→ **DIRECTIVE**: Rewrite every row below, putting "View offer" in place of "View sale" and leaving everything else unchanged.

→ **RECORDS FOR PROCESSING**:

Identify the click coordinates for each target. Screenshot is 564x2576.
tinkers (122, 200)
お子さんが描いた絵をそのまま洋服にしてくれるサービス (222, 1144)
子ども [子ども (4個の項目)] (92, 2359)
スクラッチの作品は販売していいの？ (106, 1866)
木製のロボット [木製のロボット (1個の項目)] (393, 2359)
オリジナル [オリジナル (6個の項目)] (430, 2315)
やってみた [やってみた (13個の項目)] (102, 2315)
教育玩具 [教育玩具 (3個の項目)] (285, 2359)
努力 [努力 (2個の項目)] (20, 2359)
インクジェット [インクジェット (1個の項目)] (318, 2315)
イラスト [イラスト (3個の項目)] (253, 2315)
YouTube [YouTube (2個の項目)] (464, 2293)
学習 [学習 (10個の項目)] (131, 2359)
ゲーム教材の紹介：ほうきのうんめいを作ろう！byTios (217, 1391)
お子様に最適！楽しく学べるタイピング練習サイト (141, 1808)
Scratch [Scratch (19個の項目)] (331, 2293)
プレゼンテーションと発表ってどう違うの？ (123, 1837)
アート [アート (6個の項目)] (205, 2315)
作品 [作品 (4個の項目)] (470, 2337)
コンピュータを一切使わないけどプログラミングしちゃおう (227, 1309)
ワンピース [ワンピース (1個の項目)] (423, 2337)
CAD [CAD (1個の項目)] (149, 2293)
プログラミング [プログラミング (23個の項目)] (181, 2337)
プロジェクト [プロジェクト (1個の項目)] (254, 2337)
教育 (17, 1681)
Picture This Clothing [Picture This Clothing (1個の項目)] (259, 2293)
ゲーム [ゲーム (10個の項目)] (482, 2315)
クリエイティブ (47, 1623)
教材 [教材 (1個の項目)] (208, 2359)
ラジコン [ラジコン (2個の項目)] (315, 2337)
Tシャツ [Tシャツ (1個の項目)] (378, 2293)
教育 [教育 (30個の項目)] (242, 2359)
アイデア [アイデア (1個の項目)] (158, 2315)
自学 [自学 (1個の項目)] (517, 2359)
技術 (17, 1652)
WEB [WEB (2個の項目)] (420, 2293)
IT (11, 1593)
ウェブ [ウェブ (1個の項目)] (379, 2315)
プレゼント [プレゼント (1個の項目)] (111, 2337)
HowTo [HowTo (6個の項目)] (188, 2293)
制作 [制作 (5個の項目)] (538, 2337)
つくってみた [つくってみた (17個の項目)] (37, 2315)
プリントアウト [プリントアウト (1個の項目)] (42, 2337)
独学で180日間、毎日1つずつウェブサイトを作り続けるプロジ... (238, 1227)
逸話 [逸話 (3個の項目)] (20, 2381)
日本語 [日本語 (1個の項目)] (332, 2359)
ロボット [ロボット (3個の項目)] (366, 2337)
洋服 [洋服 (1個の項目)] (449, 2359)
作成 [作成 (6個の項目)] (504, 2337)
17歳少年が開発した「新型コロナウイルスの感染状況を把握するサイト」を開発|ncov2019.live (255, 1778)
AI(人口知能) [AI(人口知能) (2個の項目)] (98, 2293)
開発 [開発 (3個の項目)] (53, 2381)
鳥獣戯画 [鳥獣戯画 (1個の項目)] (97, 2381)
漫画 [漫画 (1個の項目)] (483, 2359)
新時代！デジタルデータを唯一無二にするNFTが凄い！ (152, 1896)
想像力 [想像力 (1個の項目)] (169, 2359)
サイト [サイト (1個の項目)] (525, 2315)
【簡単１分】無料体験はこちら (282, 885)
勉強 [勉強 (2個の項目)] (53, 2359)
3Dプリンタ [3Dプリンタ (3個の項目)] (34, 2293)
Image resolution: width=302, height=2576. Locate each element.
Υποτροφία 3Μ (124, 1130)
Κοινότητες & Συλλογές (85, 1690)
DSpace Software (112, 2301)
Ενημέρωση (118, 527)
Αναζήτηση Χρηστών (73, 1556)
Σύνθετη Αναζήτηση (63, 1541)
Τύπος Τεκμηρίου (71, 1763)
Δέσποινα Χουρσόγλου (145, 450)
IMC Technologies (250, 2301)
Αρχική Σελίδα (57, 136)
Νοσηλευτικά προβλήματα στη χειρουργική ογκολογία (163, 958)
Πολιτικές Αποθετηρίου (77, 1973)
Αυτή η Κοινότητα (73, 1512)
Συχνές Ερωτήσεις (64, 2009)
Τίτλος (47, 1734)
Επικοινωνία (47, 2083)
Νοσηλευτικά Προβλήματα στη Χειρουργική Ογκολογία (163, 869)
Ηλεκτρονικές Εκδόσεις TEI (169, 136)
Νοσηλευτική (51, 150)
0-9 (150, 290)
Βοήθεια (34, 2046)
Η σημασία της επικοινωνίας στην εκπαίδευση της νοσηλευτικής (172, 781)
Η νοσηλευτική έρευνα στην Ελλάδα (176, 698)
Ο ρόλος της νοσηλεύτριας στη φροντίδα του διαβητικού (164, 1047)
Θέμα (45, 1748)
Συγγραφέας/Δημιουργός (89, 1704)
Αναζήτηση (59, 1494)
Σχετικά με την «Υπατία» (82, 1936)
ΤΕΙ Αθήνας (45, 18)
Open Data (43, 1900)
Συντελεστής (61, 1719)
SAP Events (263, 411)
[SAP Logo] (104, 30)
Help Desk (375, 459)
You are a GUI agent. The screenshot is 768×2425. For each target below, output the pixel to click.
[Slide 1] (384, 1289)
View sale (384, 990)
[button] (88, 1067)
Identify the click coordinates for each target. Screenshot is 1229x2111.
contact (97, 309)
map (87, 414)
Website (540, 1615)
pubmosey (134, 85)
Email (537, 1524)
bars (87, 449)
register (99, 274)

→ **WRITTEN ANSWER**:
Identify the click coordinates for each target. Screenshot is 564x2576.
tinkers (122, 200)
お子さんが描いた絵をそのまま洋服にしてくれるサービス (222, 1144)
子ども [子ども (4個の項目)] (92, 2359)
スクラッチの作品は販売していいの？ (106, 1866)
木製のロボット [木製のロボット (1個の項目)] (393, 2359)
オリジナル [オリジナル (6個の項目)] (430, 2315)
やってみた [やってみた (13個の項目)] (102, 2315)
教育玩具 [教育玩具 (3個の項目)] (285, 2359)
努力 [努力 (2個の項目)] (20, 2359)
インクジェット [インクジェット (1個の項目)] (318, 2315)
イラスト [イラスト (3個の項目)] (253, 2315)
YouTube [YouTube (2個の項目)] (464, 2293)
学習 [学習 (10個の項目)] (131, 2359)
ゲーム教材の紹介：ほうきのうんめいを作ろう！byTios (217, 1391)
お子様に最適！楽しく学べるタイピング練習サイト (141, 1808)
Scratch [Scratch (19個の項目)] (331, 2293)
プレゼンテーションと発表ってどう違うの？ (123, 1837)
アート [アート (6個の項目)] (205, 2315)
作品 [作品 (4個の項目)] (470, 2337)
コンピュータを一切使わないけどプログラミングしちゃおう (227, 1309)
ワンピース [ワンピース (1個の項目)] (423, 2337)
CAD [CAD (1個の項目)] (149, 2293)
プログラミング [プログラミング (23個の項目)] (181, 2337)
プロジェクト [プロジェクト (1個の項目)] (254, 2337)
教育 (17, 1681)
Picture This Clothing [Picture This Clothing (1個の項目)] (259, 2293)
ゲーム [ゲーム (10個の項目)] (482, 2315)
クリエイティブ (47, 1623)
教材 [教材 (1個の項目)] (208, 2359)
ラジコン [ラジコン (2個の項目)] (315, 2337)
Tシャツ [Tシャツ (1個の項目)] (378, 2293)
教育 [教育 (30個の項目)] (242, 2359)
アイデア [アイデア (1個の項目)] (158, 2315)
自学 [自学 (1個の項目)] (517, 2359)
技術 (17, 1652)
WEB [WEB (2個の項目)] (420, 2293)
IT (11, 1593)
ウェブ [ウェブ (1個の項目)] (379, 2315)
プレゼント [プレゼント (1個の項目)] (111, 2337)
HowTo [HowTo (6個の項目)] (188, 2293)
制作 [制作 (5個の項目)] (538, 2337)
つくってみた [つくってみた (17個の項目)] (37, 2315)
プリントアウト [プリントアウト (1個の項目)] (42, 2337)
独学で180日間、毎日1つずつウェブサイトを作り続けるプロジ... (238, 1227)
逸話 [逸話 (3個の項目)] (20, 2381)
日本語 [日本語 (1個の項目)] (332, 2359)
ロボット [ロボット (3個の項目)] (366, 2337)
洋服 [洋服 (1個の項目)] (449, 2359)
作成 [作成 (6個の項目)] (504, 2337)
17歳少年が開発した「新型コロナウイルスの感染状況を把握するサイト」を開発|ncov2019.live (255, 1778)
AI(人口知能) [AI(人口知能) (2個の項目)] (98, 2293)
開発 [開発 (3個の項目)] (53, 2381)
鳥獣戯画 [鳥獣戯画 (1個の項目)] (97, 2381)
漫画 [漫画 (1個の項目)] (483, 2359)
新時代！デジタルデータを唯一無二にするNFTが凄い！ (152, 1896)
想像力 [想像力 (1個の項目)] (169, 2359)
サイト [サイト (1個の項目)] (525, 2315)
【簡単１分】無料体験はこちら (282, 885)
勉強 [勉強 (2個の項目)] (53, 2359)
3Dプリンタ [3Dプリンタ (3個の項目)] (34, 2293)
Image resolution: width=302, height=2576. Locate each element.
Υποτροφία 3Μ (124, 1130)
Κοινότητες & Συλλογές (85, 1690)
DSpace Software (112, 2301)
Ενημέρωση (118, 527)
Αναζήτηση Χρηστών (73, 1556)
Σύνθετη Αναζήτηση (63, 1541)
Τύπος Τεκμηρίου (71, 1763)
Δέσποινα Χουρσόγλου (145, 450)
IMC Technologies (250, 2301)
Αρχική Σελίδα (57, 136)
Νοσηλευτικά προβλήματα στη χειρουργική ογκολογία (163, 958)
Πολιτικές Αποθετηρίου (77, 1973)
Αυτή η Κοινότητα (73, 1512)
Συχνές Ερωτήσεις (64, 2009)
Τίτλος (47, 1734)
Επικοινωνία (47, 2083)
Νοσηλευτικά Προβλήματα στη Χειρουργική Ογκολογία (163, 869)
Ηλεκτρονικές Εκδόσεις TEI (169, 136)
Νοσηλευτική (51, 150)
0-9 (150, 290)
Βοήθεια (34, 2046)
Η σημασία της επικοινωνίας στην εκπαίδευση της νοσηλευτικής (172, 781)
Η νοσηλευτική έρευνα στην Ελλάδα (176, 698)
Ο ρόλος της νοσηλεύτριας στη φροντίδα του διαβητικού (164, 1047)
Θέμα (45, 1748)
Συγγραφέας/Δημιουργός (89, 1704)
Αναζήτηση (59, 1494)
Σχετικά με την «Υπατία» (82, 1936)
ΤΕΙ Αθήνας (45, 18)
Open Data (43, 1900)
Συντελεστής (61, 1719)
SAP Events (263, 411)
[SAP Logo] (104, 30)
Help Desk (375, 459)
You are a GUI agent. The screenshot is 768×2425. For each target below, output the pixel to click.
[Slide 1] (384, 1289)
View offer (384, 990)
[button] (88, 1067)
Identify the click coordinates for each target. Screenshot is 1229x2111.
contact (97, 309)
map (87, 414)
Website (540, 1615)
pubmosey (134, 85)
Email (537, 1524)
bars (87, 449)
register (99, 274)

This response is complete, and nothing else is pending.